* _Document extract_
▼

A naive reply from a newbie:

Increasing the Zener current in an LTZ1000 would be a trade-off of worsening the long-term drift performance in order to gain lower noise performance.

If low noise is the important bit (and not long-term drift), a 2DW232 would be much cheaper and lower noise.

If you need good long term drift and lower noise, my guess would be that multiple LTZ's averaged with resistors is the only solution.

Not only is this super expensive due to the cost of multiple LTZ's, but it is worse than that: the importance of the averaging resistors (their contribution to tempco errors) is proportional to how far apart the LTZ's are in terms of voltage.  So ideally, you'd have a number of LTZ's to choose from, so that you could select several which were already bunched close together in terms of Vz voltage.

[kj7e]

Increasing the Zener current in an LTZ1000 would be a trade-off of worsening the long-term drift performance in order to gain lower noise performance.

is that a proven fact?

-zia

Bob Dobkin and Jim Williams say it is.  If they say it is, I'm sure they tested this and know for a fact.

[JS]

  There is also the tempco thing everybody talks about, there is a current in the zenner for which this is lowest... That's the middle ground.

  I think the bigger contributor to the long term drift is the Pz as affects the zener junction directly (the difference is not in the temperature, but the current) If the heaters gets worn out, let's say it's resistance raises, the temperature compensation should get it back up. I don't even think this should be the case with a reasonable resistive material and the temperatures we are talking about. (in the resistor the temp does mean much more as it's the heating element, the temp will be directly correlated with the current) In really high temps every resistive thing drifts significantly.

JS

[BravoV]

Increasing the Zener current in an LTZ1000 would be a trade-off of worsening the long-term drift performance in order to gain lower noise performance.

is that a proven fact?

-zia

Bob Dobkin and Jim Williams say it is.  If they say it is, I'm sure they tested this and know for a fact.

did they make that statement while assuming that the heater was un-used?

best regards.

-zia

Quite surprising you don't know well who these two guys are.

All things you've learned, heard or read here that you respect here in this forum, when it comes to LTZ1000 are nothing compared to what these two people said.

▲

* _Material shown_
▼

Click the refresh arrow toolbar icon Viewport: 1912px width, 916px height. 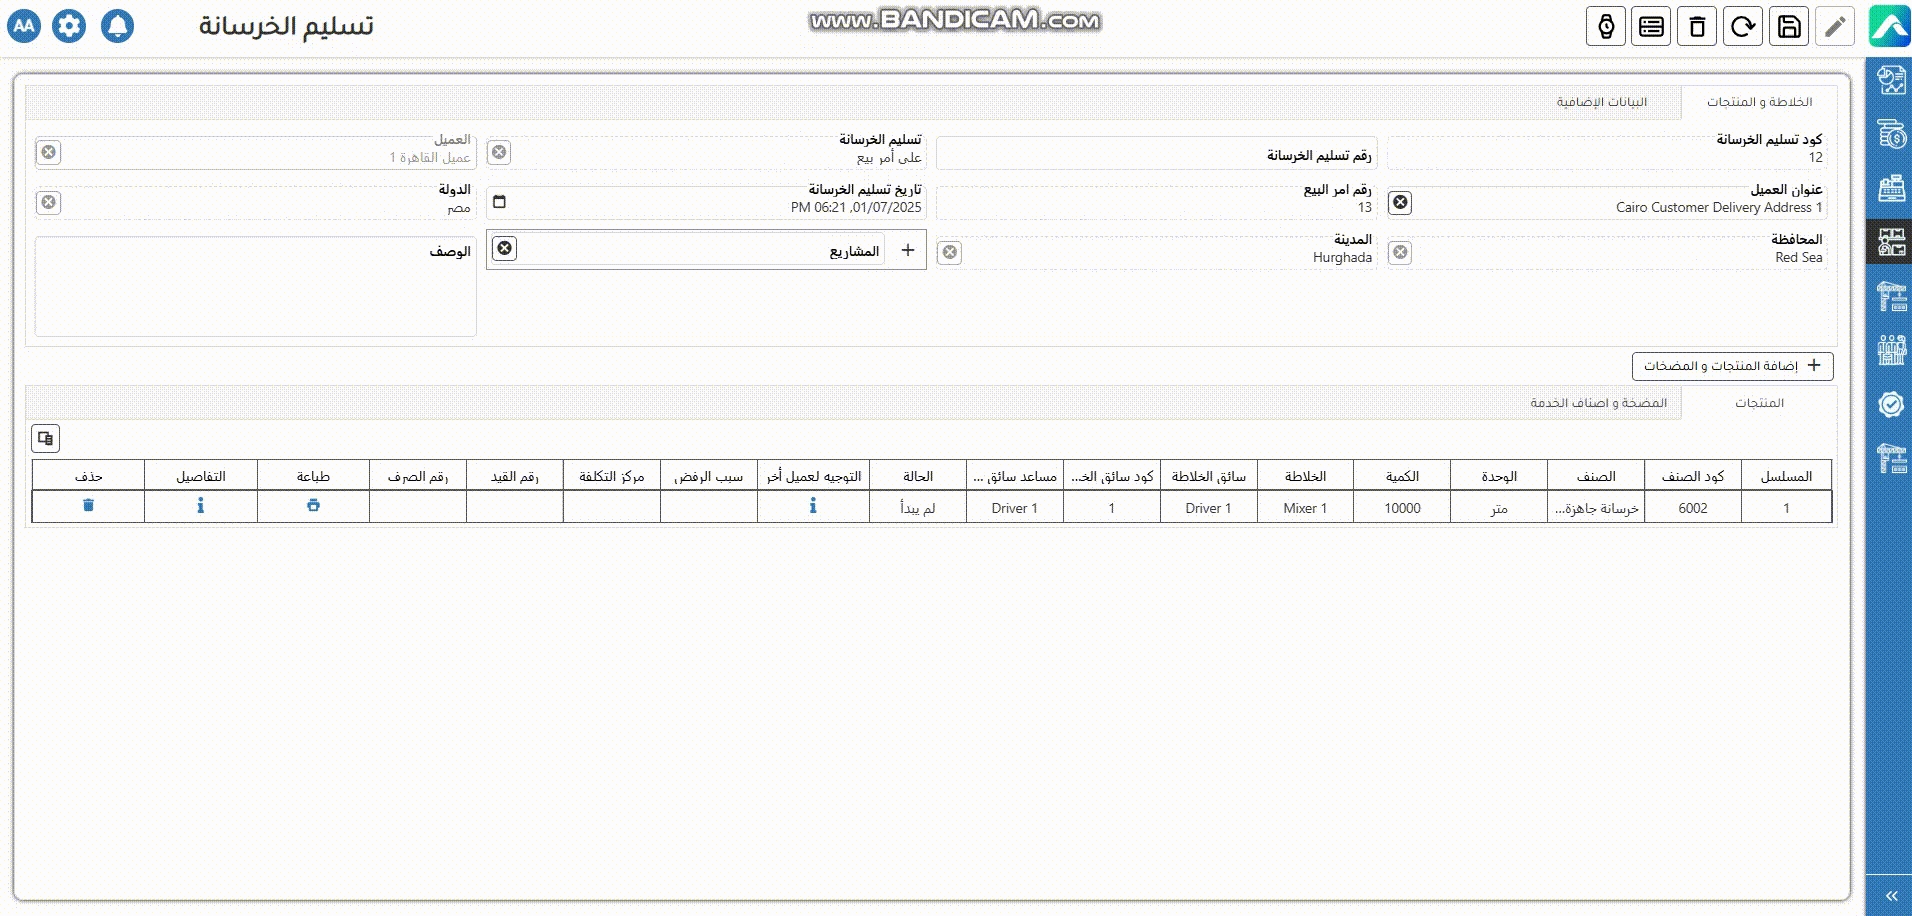pyautogui.click(x=1743, y=27)
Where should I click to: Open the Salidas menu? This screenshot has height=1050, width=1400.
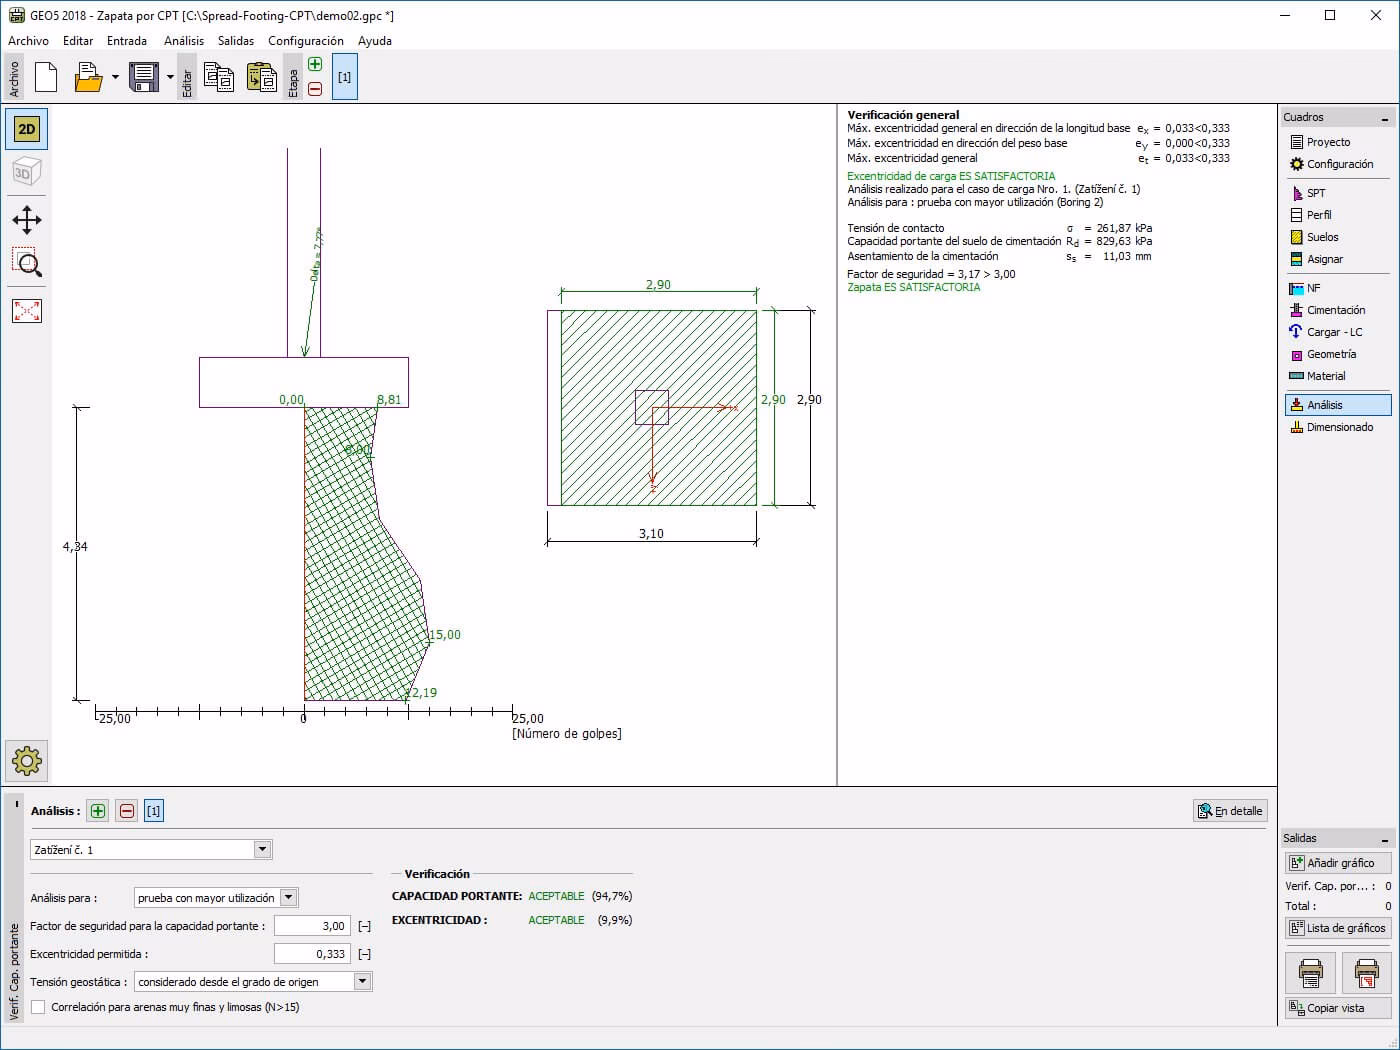[236, 41]
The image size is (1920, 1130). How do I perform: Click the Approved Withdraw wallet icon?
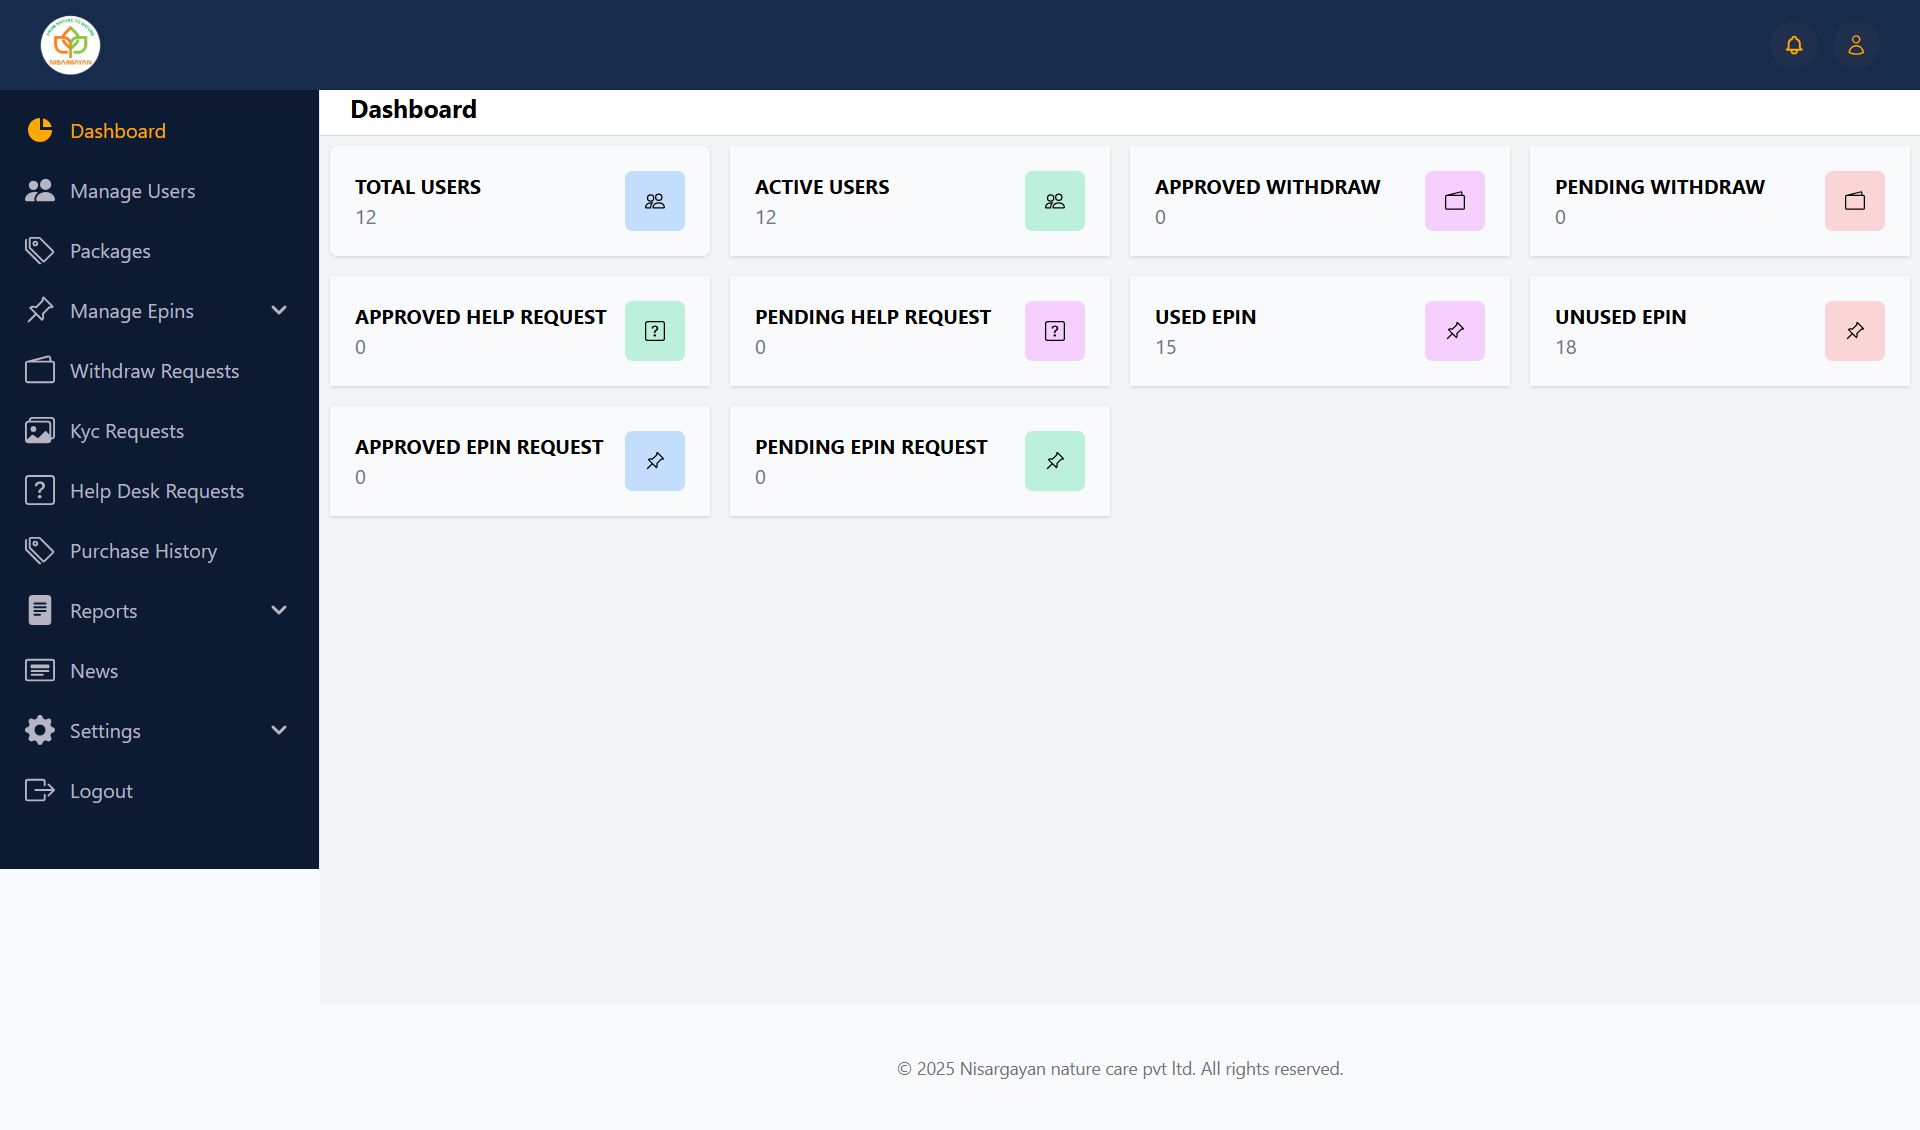click(1455, 201)
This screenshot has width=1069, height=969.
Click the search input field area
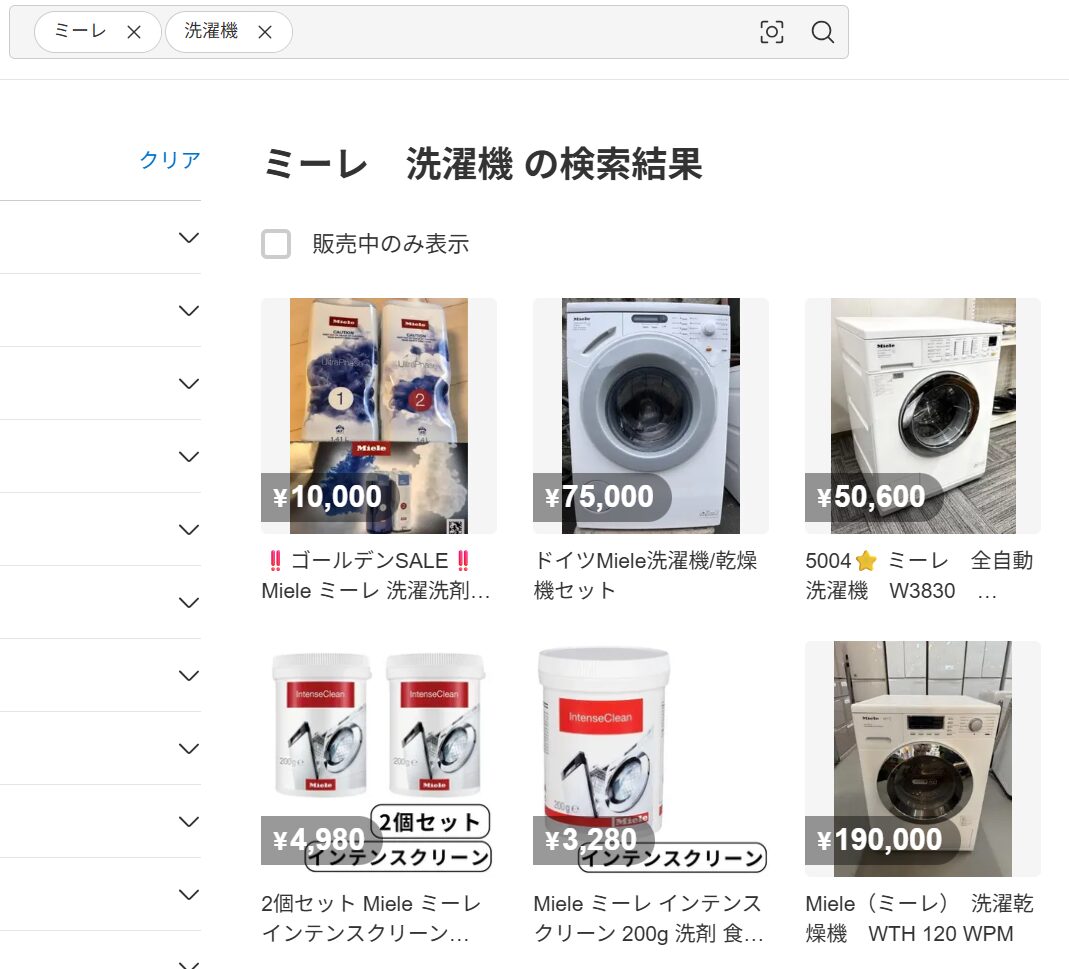click(x=522, y=32)
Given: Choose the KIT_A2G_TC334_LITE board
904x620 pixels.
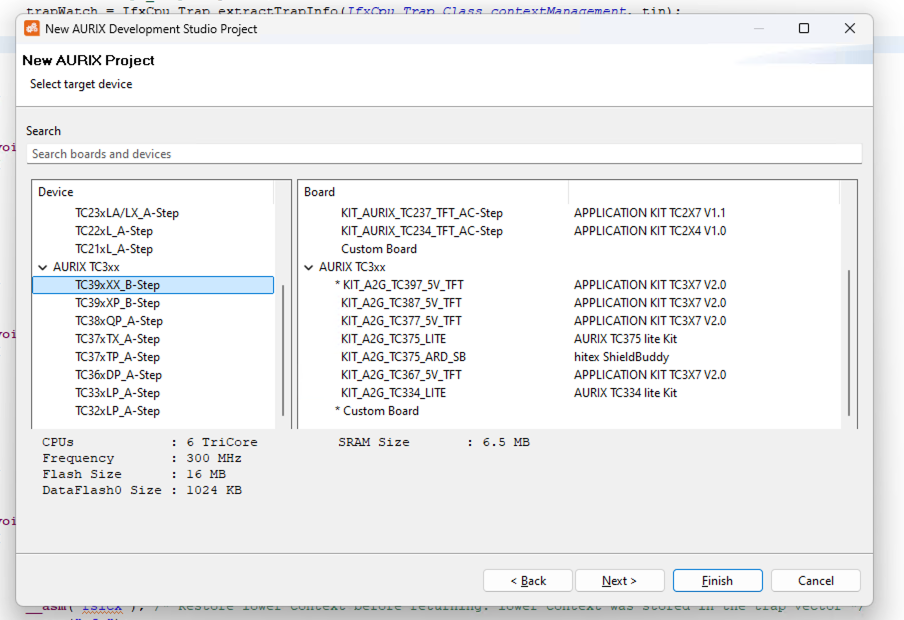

▲

* _Tasks to carry out_
1. According to the LTZ1000 thread, which part would be much cheaper and lower noise when long-term drift does not matter?
2. Echo the portion of the LTZ1000 thread that begins at the words "If you need" and stops after the words "of Vz voltage.".
The entries have no connection to the LTZ1000 thread.

* _Answers below_
1. A 2DW232.

2.
If you need good long term drift and lower noise, my guess would be that multiple LTZ's averaged with resistors is the only solution.

Not only is this super expensive due to the cost of multiple LTZ's, but it is worse than that: the importance of the averaging resistors (their contribution to tempco errors) is proportional to how far apart the LTZ's are in terms of voltage.  So ideally, you'd have a number of LTZ's to choose from, so that you could select several which were already bunched close together in terms of Vz voltage.